The latest figures released by the DWP into the government's 'Work Programme', the 'worse than useless' job scheme which has helped just 1 in 25 back into work since starting in June last year, show how mainly private contractors, are failing to hit their target of getting 5.5% back into work. Although the government says that they would expect at least 5% of people to get back into work without any sort of government help, none of the 18 Work Programme contractors managed to hit their target of getting 5.5% of the 878,000 people referred to the scheme into a job lasting 6 months during the 14 months that the Work Programme was in operation. The Work Programme did in fact get less than 3.5% of people into work which was  mainly short-term, part-time roles, at a cost according to the BBC 2 Newsnight programme, of £14,000 per job and not £2,100, as suggested by the government. Since the programme commenced in June last year, the government have spent in the region of £412 million on a scheme which has helped fewer people into work than would have got back into work, without any government intervention.

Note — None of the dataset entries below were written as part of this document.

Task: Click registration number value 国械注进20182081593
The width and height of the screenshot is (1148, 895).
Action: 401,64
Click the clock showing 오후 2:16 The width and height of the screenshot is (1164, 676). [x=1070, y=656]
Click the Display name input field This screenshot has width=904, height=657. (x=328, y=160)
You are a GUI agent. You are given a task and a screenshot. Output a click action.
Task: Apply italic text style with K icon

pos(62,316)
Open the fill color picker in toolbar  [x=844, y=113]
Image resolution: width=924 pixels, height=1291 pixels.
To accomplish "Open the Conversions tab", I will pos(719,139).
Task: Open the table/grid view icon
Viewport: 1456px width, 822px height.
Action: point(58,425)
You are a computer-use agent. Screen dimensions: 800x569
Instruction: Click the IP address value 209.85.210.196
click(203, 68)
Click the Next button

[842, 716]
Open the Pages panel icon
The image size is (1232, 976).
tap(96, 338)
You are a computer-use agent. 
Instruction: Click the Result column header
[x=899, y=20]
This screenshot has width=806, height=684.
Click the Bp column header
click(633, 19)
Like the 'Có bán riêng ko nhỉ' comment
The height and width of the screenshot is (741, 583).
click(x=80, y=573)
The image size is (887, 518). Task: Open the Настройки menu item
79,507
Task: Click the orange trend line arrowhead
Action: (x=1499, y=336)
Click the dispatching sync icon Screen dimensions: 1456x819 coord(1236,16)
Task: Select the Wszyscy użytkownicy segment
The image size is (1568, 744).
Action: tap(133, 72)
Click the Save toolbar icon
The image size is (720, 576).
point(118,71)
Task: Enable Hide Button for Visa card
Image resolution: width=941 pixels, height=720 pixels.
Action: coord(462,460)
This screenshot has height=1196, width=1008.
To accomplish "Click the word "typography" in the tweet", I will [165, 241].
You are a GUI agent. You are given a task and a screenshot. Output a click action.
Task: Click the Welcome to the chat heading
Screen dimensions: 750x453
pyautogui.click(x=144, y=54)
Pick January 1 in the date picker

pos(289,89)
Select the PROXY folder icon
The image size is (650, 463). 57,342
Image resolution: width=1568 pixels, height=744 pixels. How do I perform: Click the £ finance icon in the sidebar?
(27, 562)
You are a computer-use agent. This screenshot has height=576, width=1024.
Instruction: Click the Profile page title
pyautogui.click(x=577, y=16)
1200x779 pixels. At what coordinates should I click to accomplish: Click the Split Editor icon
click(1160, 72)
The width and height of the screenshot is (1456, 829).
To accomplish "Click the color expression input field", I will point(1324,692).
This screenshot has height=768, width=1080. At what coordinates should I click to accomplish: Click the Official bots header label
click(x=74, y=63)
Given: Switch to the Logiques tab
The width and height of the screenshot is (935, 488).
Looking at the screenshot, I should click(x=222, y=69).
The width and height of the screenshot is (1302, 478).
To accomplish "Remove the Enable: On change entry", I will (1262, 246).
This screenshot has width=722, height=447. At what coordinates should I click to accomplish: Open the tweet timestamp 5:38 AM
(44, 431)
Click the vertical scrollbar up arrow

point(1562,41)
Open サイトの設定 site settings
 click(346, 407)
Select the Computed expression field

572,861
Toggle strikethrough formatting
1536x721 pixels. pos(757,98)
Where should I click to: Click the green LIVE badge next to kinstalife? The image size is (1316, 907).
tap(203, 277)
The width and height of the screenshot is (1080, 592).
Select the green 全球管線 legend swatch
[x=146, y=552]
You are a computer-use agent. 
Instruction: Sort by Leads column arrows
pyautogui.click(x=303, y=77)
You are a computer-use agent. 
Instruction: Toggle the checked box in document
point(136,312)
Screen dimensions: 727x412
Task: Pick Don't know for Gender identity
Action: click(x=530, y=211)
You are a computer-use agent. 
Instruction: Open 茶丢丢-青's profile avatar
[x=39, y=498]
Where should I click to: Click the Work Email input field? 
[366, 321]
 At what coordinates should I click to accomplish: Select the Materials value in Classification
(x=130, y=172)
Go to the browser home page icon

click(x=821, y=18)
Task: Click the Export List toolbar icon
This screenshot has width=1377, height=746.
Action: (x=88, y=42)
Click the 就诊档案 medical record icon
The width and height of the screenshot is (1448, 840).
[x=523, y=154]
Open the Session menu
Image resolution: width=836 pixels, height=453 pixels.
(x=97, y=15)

The government say that it is too early (14 months), to judge the Work Progamme on job outcome and 'sustainment payment alone' because the programme helps people into work for 2 years or more. But there is evidence that the official figures put out by the DWP are misleading and far worse than suggested. Had the evaluation been done in the regular way from June 2011 to May 2012, instead of June 2011 and July 2012, the figure would have dropped even lower to 2.5%.

Need less to say, it's not only by the use of statistics that government's seek to mislead the public. Disinformation and the 'scrounger' agenda have been used by the government to make the public more amenable to £18bn of cuts in welfare benefits which has been taken up and reported by some journalists, to create a stigma attached to claiming state benefits. The Chancellor George Osborne does not refer to the unemployed but the 'idlers' who are "sleeping off a life on benefits" and there is no mention of the millions of people who are desperately looking for a full-time job. On previous occasions, Osborne has claimed that some families are taking £100,000 a year in housing benefit when in fact this only applied to five families in Britain. His announcement that no one would get more state benefits than the £26,000 median wage, represented less than 1% of people on benefits who were living in high cost temporary accommodation in London. Yet this kind of strategy, which tries to portray people on benefits as living the high life at the taxpayers expense, as successfully hidden the plunge in living standards for million of others through housing benefit cuts. Today, only one-in-eight people claiming  housing benefit are not in work.